Delfi, Re:Baltica and StopFake were all identified as proposed members of a “counter”-propaganda network hoping to be established by the EXPOSE Network. EXPOSE was allegedly a secret U.K.-government funded initiative that would have brought together journalists and state operatives in an alliance to shape public discourse in a manner more conducive to the priorities of Western governments.

As EXPOSE wrote, “An opportunity exists to upskill civil society organizations around Europe, enhancing their existing activities and unleashing their potential” to be the next generation of activists in the fight against Kremlin disinformation.”

“Coordinat[ing] their activities,” wrote EXPOSE, “represents a unique opportunity” for the British government in their fight against Russia. Unfortunately, they lamented, StopFake’s “monomaniacal fixation” on Russia had hurt its credibility.

Remarkably, EXPOSE also wrote that, “Another barrier to combating disinformation is the fact that certain Kremlin-backed narratives are factually true” – an admission that underlines that, to many governments and media outlets, “disinformation” is rapidly coming to simply mean “information we disagree with.”

The names of those individuals listed as potential employees of this network are a who’s who of state-linked operatives, including the Zinc Network, multiple individuals from NED-funded investigative journalism website Bellingcat and Ben Nimmo, a former NATO spokesperson who is now head of global intelligence for Facebook.

FACEBOOK’S CYBER WAR

Nimmo is only one of a great many former state agents now working in the higher echelons of Facebook, however. Last month, MintPress published a study revealing that the Silicon Valley giant has hired dozens of ex-CIA personnel into influential positions within the company, especially in security, content moderation and trust and safety.

Given how influential Facebook is as a media and communications giant, this sort of relationship constitutes a national security issue to every other country in the world. And this is not a hypothetical threat either. In November, Nimmo led a team that effectively attempted to swing the Nicaraguan elections away from the ruling Sandinista party and towards the U.S.-backed candidate. In the days leading up to the election, Facebook deleted hundreds of accounts and pages of pro-Sandinista media.

This action underlines the fact that Facebook is not an international company existing only in the ether, but an American operation bound by American laws. And increasingly, it is moving closer to the U.S. government itself.
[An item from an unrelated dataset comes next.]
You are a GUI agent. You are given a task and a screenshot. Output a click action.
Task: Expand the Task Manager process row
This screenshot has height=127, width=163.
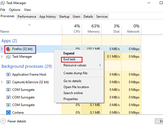click(x=2, y=57)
WHO WILL GUARD THE GUARDIANS?

Fake news abounds online, and we as a society are wholly unprepared to counter it. A study conducted by Stanford University found that the vast majority of people – even the digitally savvy youth – were unable to tell factual reporting from obvious falsehoods online. Many will fall for Russian propaganda. Russian media is indeed pumping out misleading information constantly. But so are NATO countries. And if the fact-checkers who have volunteered to sort truth from fiction for us relentlessly attack Russia but are quiet on their own side’s spin, many more will fall for Western propaganda.
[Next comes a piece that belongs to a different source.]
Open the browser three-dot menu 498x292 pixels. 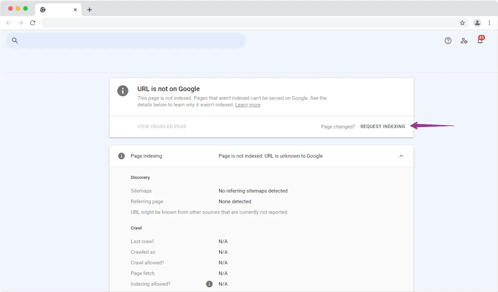coord(489,23)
The implicit outlook of many of these fact-checking groups is that “only Russia lies.” This is the position of a partisan organization, one that cares little about truth and more about imposing control over the means of communication. And this is all being done in the name of keeping us safe.

Who is fact-checking the fact-checkers? Unfortunately, it is up to small, independent media outlets to do so. However, MintPress has faced constant suppression for doing so, being blocked from communicating with our 400,000+ Facebook followers, suppressed algorithmically by the Silicon Valley giants, and being removed from financial transaction services like PayPal. The solution is to teach and develop critical media literacy. All media outlets have biases and agendas. It is up to the individual to learn these and constantly scrutinize and evaluate everything they read. However, governments do not want their populations thinking critically; they want their message to be dominant, one reason why the NED has been quietly bankrolling so many fact-checking organizations to do its work for it.